DIRECTIONS – Copy every one of the following entries word for word, keeping each line as it stands.

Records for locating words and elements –
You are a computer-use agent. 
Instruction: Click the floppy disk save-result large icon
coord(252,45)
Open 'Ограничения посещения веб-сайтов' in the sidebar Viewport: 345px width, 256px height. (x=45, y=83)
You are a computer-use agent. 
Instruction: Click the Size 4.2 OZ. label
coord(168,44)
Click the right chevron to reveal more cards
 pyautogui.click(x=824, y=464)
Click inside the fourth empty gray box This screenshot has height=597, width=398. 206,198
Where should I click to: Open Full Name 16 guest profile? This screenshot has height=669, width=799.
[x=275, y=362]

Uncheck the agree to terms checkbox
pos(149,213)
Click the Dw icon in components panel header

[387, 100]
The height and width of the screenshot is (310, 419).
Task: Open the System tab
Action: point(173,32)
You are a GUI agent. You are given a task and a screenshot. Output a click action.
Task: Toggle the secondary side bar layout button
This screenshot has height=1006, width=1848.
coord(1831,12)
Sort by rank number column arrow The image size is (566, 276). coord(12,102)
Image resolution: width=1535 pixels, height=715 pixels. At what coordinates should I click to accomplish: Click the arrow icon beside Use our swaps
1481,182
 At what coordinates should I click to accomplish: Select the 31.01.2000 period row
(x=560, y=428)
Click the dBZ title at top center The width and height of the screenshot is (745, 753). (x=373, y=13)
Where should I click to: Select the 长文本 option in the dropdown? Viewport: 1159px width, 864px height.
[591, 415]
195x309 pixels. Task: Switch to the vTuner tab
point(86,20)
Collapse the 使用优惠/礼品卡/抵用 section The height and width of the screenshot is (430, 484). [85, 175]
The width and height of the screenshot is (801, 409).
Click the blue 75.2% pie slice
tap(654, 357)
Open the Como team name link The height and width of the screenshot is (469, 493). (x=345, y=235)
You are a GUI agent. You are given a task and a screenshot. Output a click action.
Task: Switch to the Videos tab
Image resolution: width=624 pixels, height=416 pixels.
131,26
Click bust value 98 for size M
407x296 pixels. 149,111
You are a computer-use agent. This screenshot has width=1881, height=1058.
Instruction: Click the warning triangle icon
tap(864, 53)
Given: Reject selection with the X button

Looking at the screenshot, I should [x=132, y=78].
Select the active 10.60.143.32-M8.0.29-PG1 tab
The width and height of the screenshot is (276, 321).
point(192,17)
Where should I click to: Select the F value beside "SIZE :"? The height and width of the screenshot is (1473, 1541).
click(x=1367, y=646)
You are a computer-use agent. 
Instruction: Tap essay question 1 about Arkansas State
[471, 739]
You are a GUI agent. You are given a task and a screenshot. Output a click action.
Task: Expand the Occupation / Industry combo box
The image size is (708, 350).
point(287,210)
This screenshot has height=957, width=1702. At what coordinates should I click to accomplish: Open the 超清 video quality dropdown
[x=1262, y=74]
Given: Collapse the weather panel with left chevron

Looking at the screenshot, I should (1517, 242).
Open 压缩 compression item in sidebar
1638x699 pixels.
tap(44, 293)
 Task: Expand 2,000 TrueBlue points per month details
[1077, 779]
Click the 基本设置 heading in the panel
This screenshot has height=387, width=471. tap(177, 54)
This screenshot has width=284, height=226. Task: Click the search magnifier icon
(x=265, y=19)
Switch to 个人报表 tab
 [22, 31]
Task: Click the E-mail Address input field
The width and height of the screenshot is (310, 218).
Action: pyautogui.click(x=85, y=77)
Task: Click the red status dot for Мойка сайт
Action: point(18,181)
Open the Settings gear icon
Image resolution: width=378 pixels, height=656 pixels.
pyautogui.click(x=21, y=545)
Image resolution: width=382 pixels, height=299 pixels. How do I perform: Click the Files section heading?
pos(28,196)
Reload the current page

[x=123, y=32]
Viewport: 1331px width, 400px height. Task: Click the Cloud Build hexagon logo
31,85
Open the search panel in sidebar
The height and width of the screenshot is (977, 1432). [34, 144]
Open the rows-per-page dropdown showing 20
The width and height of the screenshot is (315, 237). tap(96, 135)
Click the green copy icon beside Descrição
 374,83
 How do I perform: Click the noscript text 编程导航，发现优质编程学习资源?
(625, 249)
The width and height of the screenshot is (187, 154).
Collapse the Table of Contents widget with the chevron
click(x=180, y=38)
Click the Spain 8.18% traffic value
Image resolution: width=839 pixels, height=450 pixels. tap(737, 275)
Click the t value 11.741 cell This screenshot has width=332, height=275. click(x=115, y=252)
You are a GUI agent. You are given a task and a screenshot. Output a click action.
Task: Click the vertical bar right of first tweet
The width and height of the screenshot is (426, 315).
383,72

THE RESPONSE –
You are a computer-use agent. 
Instruction: Click the floppy disk save-result large icon
coord(252,45)
Open 'Ограничения посещения веб-сайтов' in the sidebar Viewport: 345px width, 256px height. (x=45, y=83)
You are a computer-use agent. 
Instruction: Click the Size 4.2 OZ. label
coord(168,44)
Click the right chevron to reveal more cards
 pyautogui.click(x=824, y=464)
Click inside the fourth empty gray box This screenshot has height=597, width=398. 206,198
Where should I click to: Open Full Name 16 guest profile? This screenshot has height=669, width=799.
[x=275, y=362]

Uncheck the agree to terms checkbox
pos(149,213)
Click the Dw icon in components panel header

[387, 100]
The height and width of the screenshot is (310, 419).
Task: Open the System tab
Action: point(173,32)
You are a GUI agent. You are given a task and a screenshot. Output a click action.
Task: Toggle the secondary side bar layout button
This screenshot has height=1006, width=1848.
coord(1831,12)
Sort by rank number column arrow The image size is (566, 276). coord(12,102)
Image resolution: width=1535 pixels, height=715 pixels. At what coordinates should I click to accomplish: Click the arrow icon beside Use our swaps
1481,182
 At what coordinates should I click to accomplish: Select the 31.01.2000 period row
(x=560, y=428)
Click the dBZ title at top center The width and height of the screenshot is (745, 753). (x=373, y=13)
Where should I click to: Select the 长文本 option in the dropdown? Viewport: 1159px width, 864px height.
[591, 415]
195x309 pixels. Task: Switch to the vTuner tab
point(86,20)
Collapse the 使用优惠/礼品卡/抵用 section The height and width of the screenshot is (430, 484). [85, 175]
The width and height of the screenshot is (801, 409).
Click the blue 75.2% pie slice
tap(654, 357)
Open the Como team name link The height and width of the screenshot is (469, 493). (x=345, y=235)
You are a GUI agent. You are given a task and a screenshot. Output a click action.
Task: Switch to the Videos tab
Image resolution: width=624 pixels, height=416 pixels.
131,26
Click bust value 98 for size M
407x296 pixels. 149,111
You are a computer-use agent. This screenshot has width=1881, height=1058.
Instruction: Click the warning triangle icon
tap(864, 53)
Given: Reject selection with the X button

Looking at the screenshot, I should [x=132, y=78].
Select the active 10.60.143.32-M8.0.29-PG1 tab
The width and height of the screenshot is (276, 321).
point(192,17)
Where should I click to: Select the F value beside "SIZE :"? The height and width of the screenshot is (1473, 1541).
click(x=1367, y=646)
You are a computer-use agent. 
Instruction: Tap essay question 1 about Arkansas State
[471, 739]
You are a GUI agent. You are given a task and a screenshot. Output a click action.
Task: Expand the Occupation / Industry combo box
The image size is (708, 350).
point(287,210)
This screenshot has height=957, width=1702. At what coordinates should I click to accomplish: Open the 超清 video quality dropdown
[x=1262, y=74]
Given: Collapse the weather panel with left chevron

Looking at the screenshot, I should (1517, 242).
Open 压缩 compression item in sidebar
1638x699 pixels.
tap(44, 293)
 Task: Expand 2,000 TrueBlue points per month details
[1077, 779]
Click the 基本设置 heading in the panel
This screenshot has height=387, width=471. tap(177, 54)
This screenshot has width=284, height=226. Task: Click the search magnifier icon
(x=265, y=19)
Switch to 个人报表 tab
 [22, 31]
Task: Click the E-mail Address input field
The width and height of the screenshot is (310, 218).
Action: pyautogui.click(x=85, y=77)
Task: Click the red status dot for Мойка сайт
Action: point(18,181)
Open the Settings gear icon
Image resolution: width=378 pixels, height=656 pixels.
pyautogui.click(x=21, y=545)
Image resolution: width=382 pixels, height=299 pixels. How do I perform: Click the Files section heading?
pos(28,196)
Reload the current page

[x=123, y=32]
Viewport: 1331px width, 400px height. Task: Click the Cloud Build hexagon logo
31,85
Open the search panel in sidebar
The height and width of the screenshot is (977, 1432). [34, 144]
Open the rows-per-page dropdown showing 20
The width and height of the screenshot is (315, 237). tap(96, 135)
Click the green copy icon beside Descrição
 374,83
 How do I perform: Click the noscript text 编程导航，发现优质编程学习资源?
(625, 249)
The width and height of the screenshot is (187, 154).
Collapse the Table of Contents widget with the chevron
click(x=180, y=38)
Click the Spain 8.18% traffic value
Image resolution: width=839 pixels, height=450 pixels. tap(737, 275)
Click the t value 11.741 cell This screenshot has width=332, height=275. click(x=115, y=252)
You are a GUI agent. You are given a task and a screenshot. Output a click action.
Task: Click the vertical bar right of first tweet
The width and height of the screenshot is (426, 315).
383,72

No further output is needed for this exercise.